TEXT SEGMENT

◇ ◇ ◇ ◇ ◇

(TensorRT + Multi-thread + Asynchronous Pipeline)
The system can run significantly faster in offline mode by fully utilizing GPU through pipeline overlap.
This project implements a high-performance edge AI inference system using TensorRT in C++.
A multi-threaded pipeline is designed to decouple capture, preprocessing, inference, and postprocessing.
Cross-frame asynchronous execution enables CPU-GPU overlap, significantly improving throughput.
The system supports:
- Real-time mode (~25 FPS)
- High-throughput mode (~60+ FPS)
Capture → Preprocess → Inference (GPU) → Postprocess → Display
- Multi-thread pipeline
- Thread-safe queues with backpressure control
- Frame dropping strategy for real-time stability
- Producer: continuously captures frames
- Preprocess: letterbox, normalization, CHW conversion
- Inference: TensorRT FP16 execution on GPU
- Postprocess: decode + NMS + rendering
- Consumer: real-time display
Data is passed through Task structures across threads. Frame dropping is applied to ensure real-time performance.

◇ ◇ ◇ ◇ ◇

WHAT IS ASKED
A. In the TensorRT pipeline text, what precision does the inference stage run at on the GPU?
B. Carry the TensorRT pipeline text forward from its last sentence.
The data that comes next has no connection to the TensorRT pipeline text.

INFORMATION SHOWN
◇ ◇ ◇ ◇ ◇

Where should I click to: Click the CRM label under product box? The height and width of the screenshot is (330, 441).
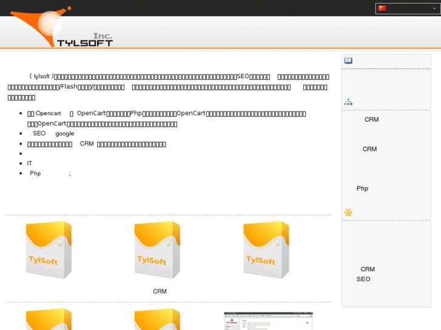160,291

◇ ◇ ◇ ◇ ◇

TASK RESPONSES
A. FP16

B.
| Precision | Avg Inference Time | Improvement |
|---|---|---|
| FP16 | 4.316 ms | Baseline |
| INT8 | 3.940 ms | ~8.7% Faster |
Performance measured using NVIDIA Nsight Systems:
nsys profile --trace=cuda,nvtx,osrt -o report ./App- Real-time mode: ~25 FPS
- Throughput mode: ~60+ FPS
- Inference (GPU kernel): ~2–3 ms
- Preprocess: ~3 ms
- Postprocess: ~9 ms
| Stage | FPS |
|---|---|
| Single-thread baseline | ~5 FPS |
| Multi-thread pipeline | ~10 FPS |
| TensorRT FP16 inference | ~20 FPS |
| Async pipeline overlap | ~30+ FPS |
- Multi-threaded pipeline with backpressure control
- Cross-frame asynchronous execution (CPU-GPU overlap)
- Double buffering for efficient memory reuse
- TensorRT FP16 acceleration
- Real-time vs high-throughput dual-mode design
- End-to-end performance profiling (CPU + GPU)
- C++
- TensorRT
- CUDA
- OpenCV
- Multi-threading (std::thread, mutex, condition_variable)